Das Alles für den einen Fisch?
Zwanzig Kilo Gepäck verteilt auf einen schief auf dem Rücken sitzenden Rucksack, eine unförmig ausgebeulte Ikea-Tasche und einen Sechserträger PET-Wasserflaschen (je 1,5 Liter), die mir beide Arme langziehen, wandere ich entlang eines schmalen Trampelpfades. Ich denke an Wandern und Bilder von bestens gelaunten Menschen mit stählernen Waden, karierten Hemden und leichtem Gepäck kommen mir in den Sinn. Das was ich hier mache, mutet ganz anders an: Ich schleppe mich entlang der brüchigen Kante des Steilufers, meine Klamotten sind zu warm, der Schweiß rinnt mir den Rücken runter, die unsachgemäß auf den Rucksack geschnallte Wathose schlackert und tritt mir andauernd in die Kniekehlen. Kinder auf mittelamerikanischen Kakao-Plantagen müssen 50-Kilo-Säcke buckeln, damit wir unsere Ritter-Sport für 80 Cent kriegen – ich weiß. Aber ich? Warum mach ich das? Weil die anderen beiden es auch tun. Jeden Spätwinter, wenn das Wasser sich zu erwärmen beginnt und die ersten Tangläufer träge durch den Tang laufen, ziehen wir behände wie Mammuts zu unserem Lagerplatz an einer kleinen Landzunge, stolpern den Strand entlang und verfluchen den anderen, der einen überredet hat, das Wasser zu schleppen. Der Baumstamm, an den ich mich matt und müde lehnen werde, liegt noch da. Ein weiterer Orkan aus Nordwest oder Nordost und die Bäume am Klippenrand, die mit Teilen ihrer Wurzeln bereits in den freien Luftraum langen, liegen daneben. Jedes Jahr hat das Wetter diesen Abschnitt des Strands verändert. Der Blanke Hans nagt an der Küste und kein noch so tief wurzelnder Baum kann ihm auf Dauer etwas entgegensetzen.
Basislager
Endlich am Basislager angekommen. Als Erstes landen die Wasserflaschen im Sand. Wer braucht für einen Drei-Tagestrip eigentlich neun Liter H2O, wenn man noch genauso viel Liter Bier dabei hat? Apropos: Kaum sitze ich im Sand reicht mir Bastian schon das Willkommens-Bier an. Das Teamwork funktioniert wie ein Schweizer Uhrwerk. 0,5 Holsten in der PET-Flasche – ein Traum. Lange haben wir an den 0,3 Liter Glasflaschen festgehalten, doch es war ein unsinniges Festhalten an Unpraktischem. Es trägt ja auch keiner mehr lange Wollunterhosen, seitdem es Funktionsunterwäsche aus recycelten PET-Bierflaschen gibt.
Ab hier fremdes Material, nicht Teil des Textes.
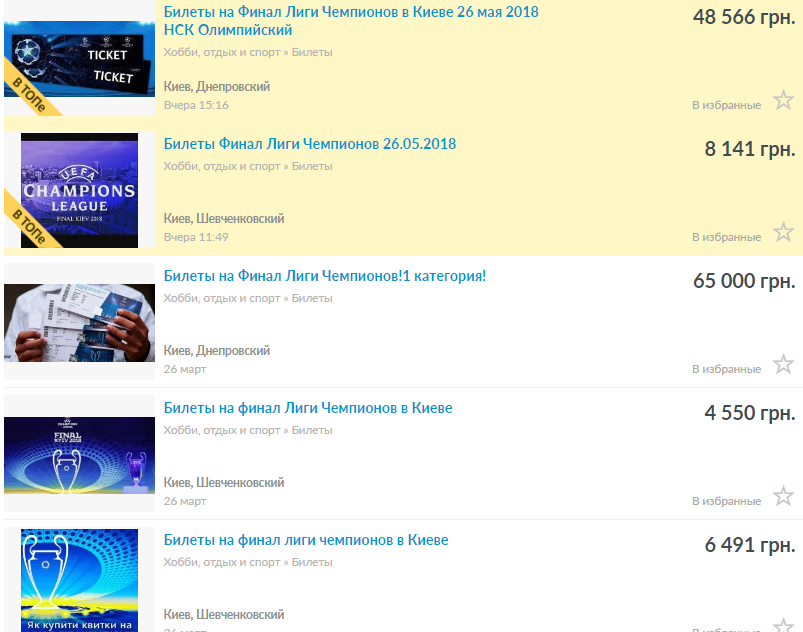Viewport: 803px width, 632px height.
Task: Open the '1 категория!' ticket listing title
Action: point(324,276)
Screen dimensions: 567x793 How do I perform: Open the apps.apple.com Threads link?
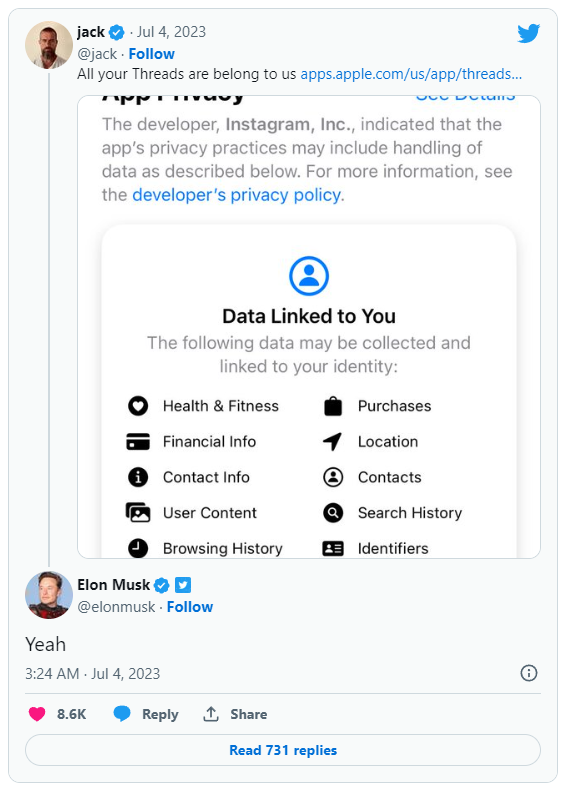411,74
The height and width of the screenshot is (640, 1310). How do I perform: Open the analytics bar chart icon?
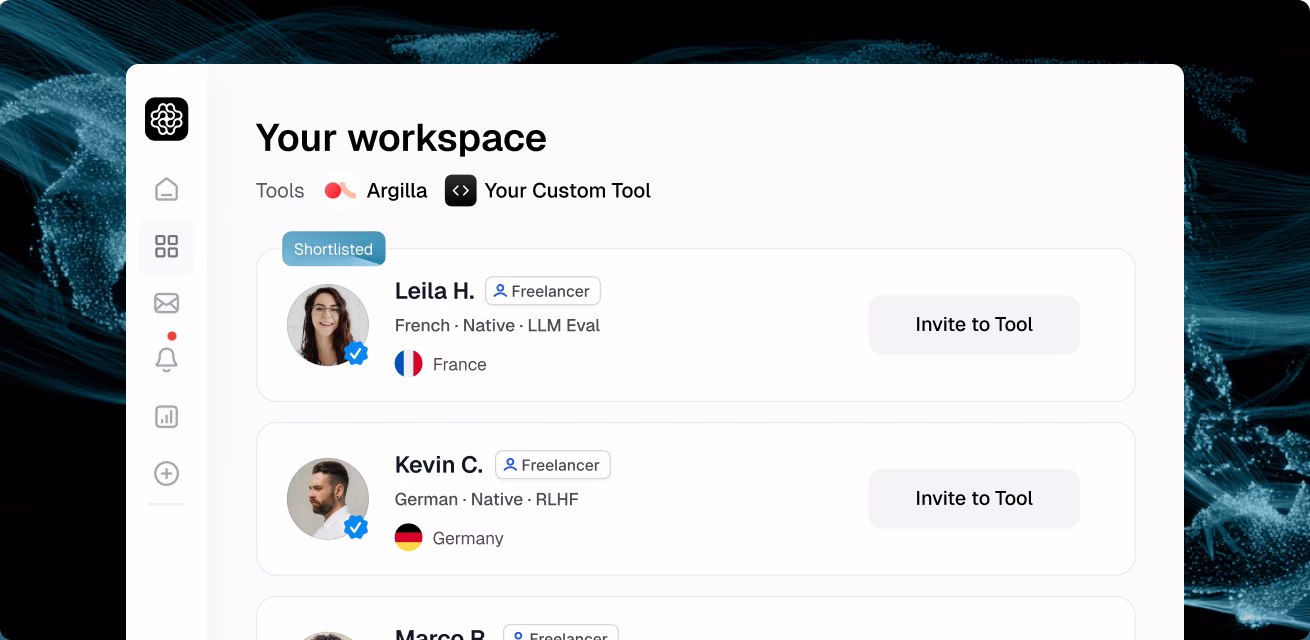coord(166,416)
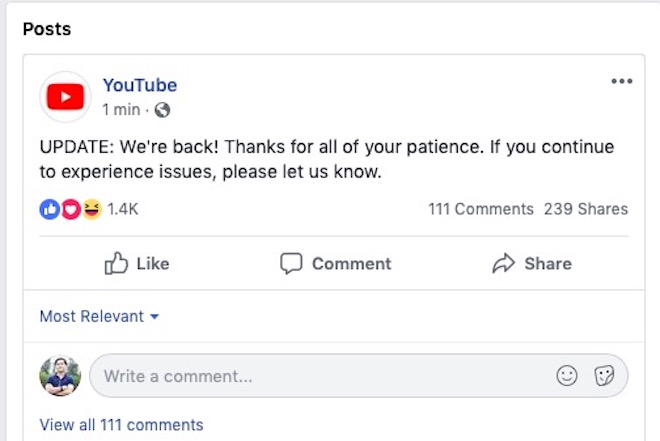The image size is (660, 441).
Task: Open View all 111 comments
Action: point(121,425)
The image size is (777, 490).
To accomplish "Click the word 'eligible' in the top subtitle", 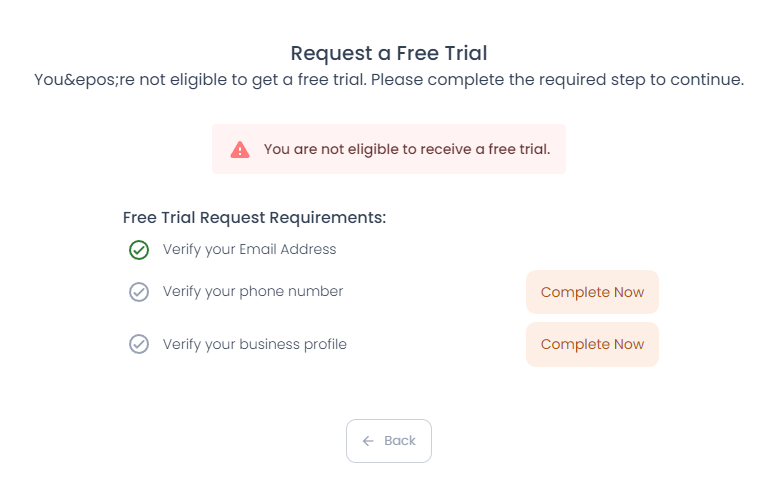I will tap(196, 79).
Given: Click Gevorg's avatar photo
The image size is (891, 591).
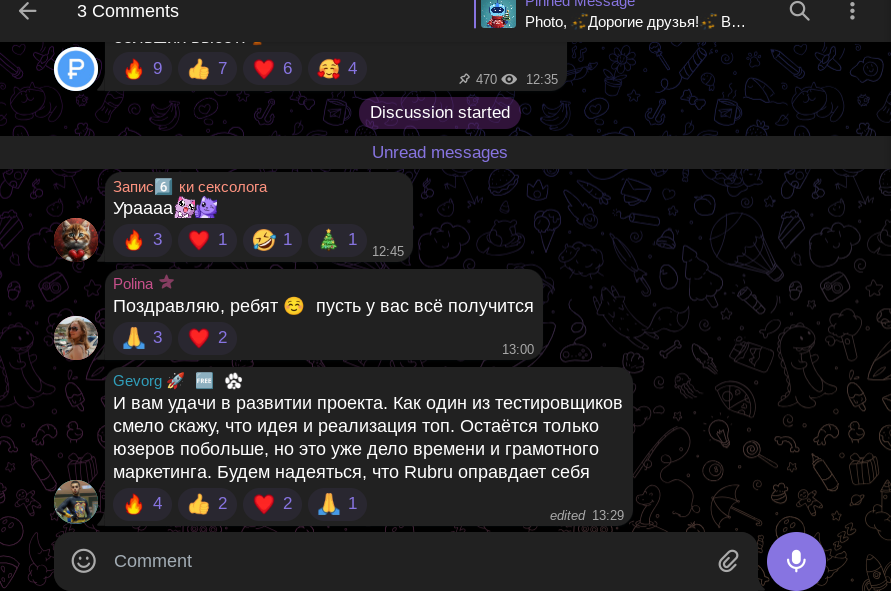Looking at the screenshot, I should click(76, 502).

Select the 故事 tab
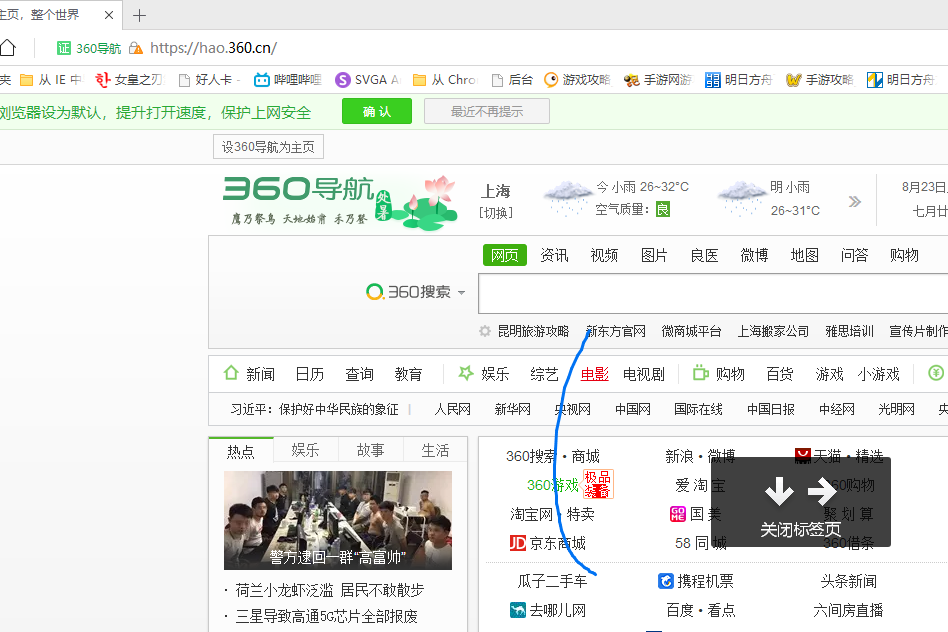tap(370, 450)
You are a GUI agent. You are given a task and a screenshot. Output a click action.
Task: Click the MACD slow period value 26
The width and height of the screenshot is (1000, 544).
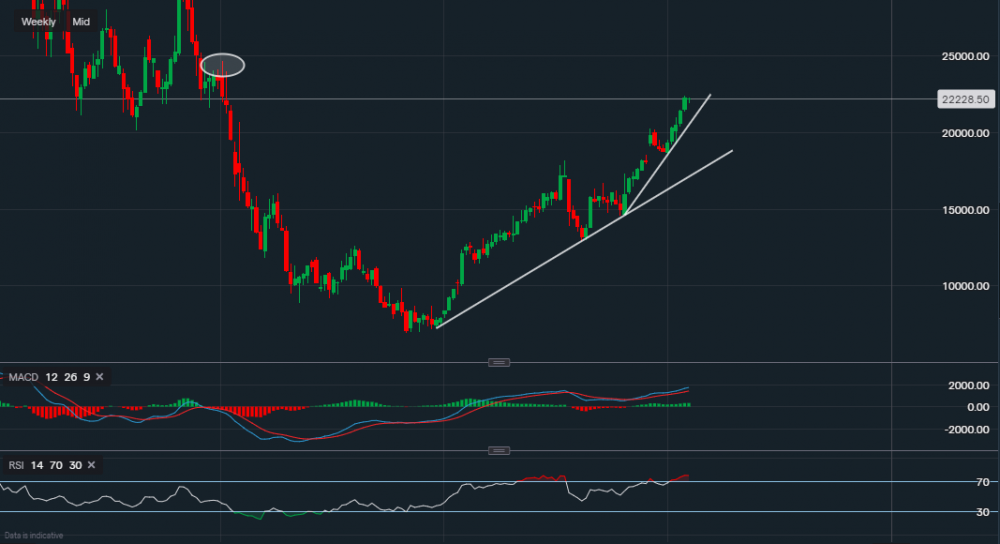pyautogui.click(x=69, y=377)
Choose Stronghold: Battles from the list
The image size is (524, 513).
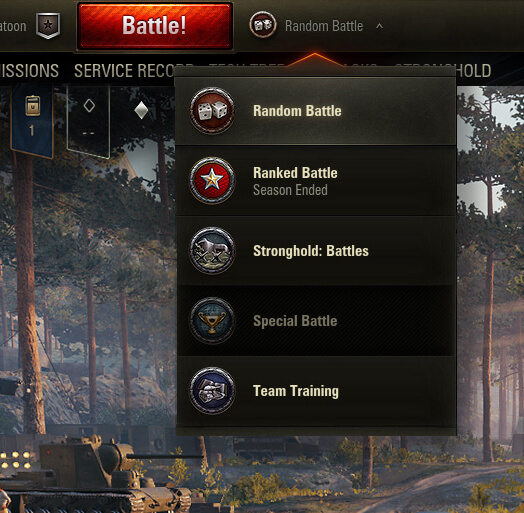[x=315, y=251]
Das Bier tut gut, doch entspannen kann ich mich nicht lange. Lars steht bereits in Wathosen und knotet einen Meter Flourcarbon an die Geflochtene. Basti wählt schon Blinker und Küstenwobbler für die Box aus, die man mit ins Wasser nimmt. Beide werden mit einem BOSS, 24 Gramm, in Heringsblau die Jagd auf das Küstensilber, wie die Meerforelle ja mittlerweile heißt, beginnen. Besonders innovativ sind die beiden da nicht. Aber irgendwann bleibt man hängen an seinen drei, vier Lieblingsködern. Eine halbe Stunde später steh auch ich im Wasser – als letzter. Der doppelte Grinner, mit dem ich Flourcarbon und Geflochtene verbinde, hat ein paar Mal nicht gehalten. Fehlende Übung, klamme Finger und (vor allen Dingen) die Ungeduld machen das Knoten für mich oft zu einer Qual.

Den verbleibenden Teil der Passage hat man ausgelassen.